(GIVEN PASSAGE begins)

A: Yes — add 5–6 oz diced canned tuna (packed in olive oil), flaked roasted salmon, or 4–6 oz grilled chicken per batch to turn the salad into a protein-rich main. Gently fold in protein right before serving to maintain texture and temperature.
Print
Greek Bean Salad with Marinated Beans
- Total Time: 15 minutes (plus marinating time)
- Yield: 6 servings 1x
- Diet: Gluten-Free, Vegetarian
Description
A bright, tangy salad featuring marinated beans, fresh vegetables, and Mediterranean flavors.
Ingredients
- 3 cans (15 oz each) mixed beans (cannellini, chickpeas, kidney or borlotti)

(GIVEN PASSAGE ends)
(THE DATA begins)

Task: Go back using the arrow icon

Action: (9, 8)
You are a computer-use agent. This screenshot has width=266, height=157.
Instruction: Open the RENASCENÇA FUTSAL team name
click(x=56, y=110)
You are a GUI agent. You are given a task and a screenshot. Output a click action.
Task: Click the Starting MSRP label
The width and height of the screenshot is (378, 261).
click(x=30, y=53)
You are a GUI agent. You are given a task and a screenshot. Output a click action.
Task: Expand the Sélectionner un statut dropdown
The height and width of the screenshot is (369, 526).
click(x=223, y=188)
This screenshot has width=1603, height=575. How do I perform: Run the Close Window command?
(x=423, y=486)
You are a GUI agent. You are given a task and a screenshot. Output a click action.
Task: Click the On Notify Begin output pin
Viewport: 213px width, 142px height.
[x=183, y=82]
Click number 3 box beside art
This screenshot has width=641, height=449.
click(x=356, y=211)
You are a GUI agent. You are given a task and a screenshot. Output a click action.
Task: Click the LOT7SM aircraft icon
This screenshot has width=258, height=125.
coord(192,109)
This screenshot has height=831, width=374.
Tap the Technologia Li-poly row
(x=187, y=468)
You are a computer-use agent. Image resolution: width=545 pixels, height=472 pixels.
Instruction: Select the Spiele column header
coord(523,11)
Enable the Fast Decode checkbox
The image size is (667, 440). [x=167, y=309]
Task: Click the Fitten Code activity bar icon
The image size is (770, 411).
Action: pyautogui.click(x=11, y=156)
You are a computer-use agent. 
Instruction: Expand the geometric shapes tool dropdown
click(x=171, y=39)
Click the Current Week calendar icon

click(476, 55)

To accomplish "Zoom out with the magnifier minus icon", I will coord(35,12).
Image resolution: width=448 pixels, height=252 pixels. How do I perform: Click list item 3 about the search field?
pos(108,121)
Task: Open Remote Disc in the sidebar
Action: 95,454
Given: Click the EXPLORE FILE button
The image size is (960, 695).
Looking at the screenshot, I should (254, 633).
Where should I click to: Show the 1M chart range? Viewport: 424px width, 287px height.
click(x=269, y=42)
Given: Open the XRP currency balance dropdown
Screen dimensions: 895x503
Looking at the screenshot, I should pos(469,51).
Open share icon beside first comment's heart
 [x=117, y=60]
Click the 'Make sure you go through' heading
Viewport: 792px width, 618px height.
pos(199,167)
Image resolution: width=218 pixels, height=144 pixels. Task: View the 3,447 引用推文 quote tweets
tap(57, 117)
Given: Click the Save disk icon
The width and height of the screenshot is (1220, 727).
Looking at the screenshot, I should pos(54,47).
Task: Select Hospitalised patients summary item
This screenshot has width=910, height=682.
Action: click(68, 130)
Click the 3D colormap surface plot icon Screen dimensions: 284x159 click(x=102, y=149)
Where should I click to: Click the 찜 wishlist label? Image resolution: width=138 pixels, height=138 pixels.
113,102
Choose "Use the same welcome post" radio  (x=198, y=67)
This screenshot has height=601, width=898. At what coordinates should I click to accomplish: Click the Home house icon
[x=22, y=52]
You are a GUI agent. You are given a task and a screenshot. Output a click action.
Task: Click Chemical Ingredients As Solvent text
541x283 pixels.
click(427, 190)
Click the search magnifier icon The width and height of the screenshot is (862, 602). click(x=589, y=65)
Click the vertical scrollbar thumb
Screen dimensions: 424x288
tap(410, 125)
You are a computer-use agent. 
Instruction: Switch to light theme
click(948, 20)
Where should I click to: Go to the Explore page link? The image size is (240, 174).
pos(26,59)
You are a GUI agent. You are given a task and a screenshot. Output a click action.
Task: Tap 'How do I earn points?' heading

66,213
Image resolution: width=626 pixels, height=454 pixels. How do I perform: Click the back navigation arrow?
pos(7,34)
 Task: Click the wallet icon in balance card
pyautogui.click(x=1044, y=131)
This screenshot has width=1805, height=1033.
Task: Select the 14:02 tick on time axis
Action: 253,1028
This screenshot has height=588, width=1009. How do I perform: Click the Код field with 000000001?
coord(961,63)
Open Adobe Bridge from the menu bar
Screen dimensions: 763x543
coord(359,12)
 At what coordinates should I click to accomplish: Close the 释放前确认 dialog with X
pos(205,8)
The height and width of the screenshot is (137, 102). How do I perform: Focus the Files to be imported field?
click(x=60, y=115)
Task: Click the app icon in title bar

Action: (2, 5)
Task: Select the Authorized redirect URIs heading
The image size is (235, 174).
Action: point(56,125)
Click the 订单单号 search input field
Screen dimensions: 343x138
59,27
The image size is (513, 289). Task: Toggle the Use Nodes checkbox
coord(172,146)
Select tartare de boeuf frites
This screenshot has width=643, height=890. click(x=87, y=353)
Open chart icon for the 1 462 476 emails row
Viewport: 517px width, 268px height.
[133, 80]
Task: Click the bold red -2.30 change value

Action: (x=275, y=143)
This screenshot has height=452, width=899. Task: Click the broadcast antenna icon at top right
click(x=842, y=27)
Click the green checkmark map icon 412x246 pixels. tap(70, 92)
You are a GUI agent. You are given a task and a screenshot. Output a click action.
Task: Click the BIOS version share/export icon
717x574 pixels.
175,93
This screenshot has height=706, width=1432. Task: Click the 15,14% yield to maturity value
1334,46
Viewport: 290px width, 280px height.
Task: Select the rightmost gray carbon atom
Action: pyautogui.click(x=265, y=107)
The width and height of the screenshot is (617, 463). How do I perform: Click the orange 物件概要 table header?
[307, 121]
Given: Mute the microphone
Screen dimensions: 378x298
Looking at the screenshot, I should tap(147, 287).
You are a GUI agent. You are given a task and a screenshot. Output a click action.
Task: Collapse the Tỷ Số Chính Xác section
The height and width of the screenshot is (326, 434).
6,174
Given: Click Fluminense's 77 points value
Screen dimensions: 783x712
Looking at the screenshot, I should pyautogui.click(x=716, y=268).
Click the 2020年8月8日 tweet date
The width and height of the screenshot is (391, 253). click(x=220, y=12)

(THE DATA ends)

• **ACTIVITY 1**
Return the part of the Greek bean salad recipe starting with "- Yield: 6 servings" and going on through "and Mediterranean flavors.".
• **ACTIVITY 2**
Check each statement against the Greek bean salad recipe, answering yes or no with the deciding words quoted: (a) The recipe makes four servings. (b) Added protein should be folded in right before serving. (c) The salad is listed as gluten-free.

• **RESPONSE AREA 1**
- Yield: 6 servings 1x
- Diet: Gluten-Free, Vegetarian
Description
A bright, tangy salad featuring marinated beans, fresh vegetables, and Mediterranean flavors.

• **RESPONSE AREA 2**
(a) No: "Yield: 6 servings"
(b) Yes: "Gently fold in protein right before serving"
(c) Yes: "Diet: Gluten-Free, Vegetarian"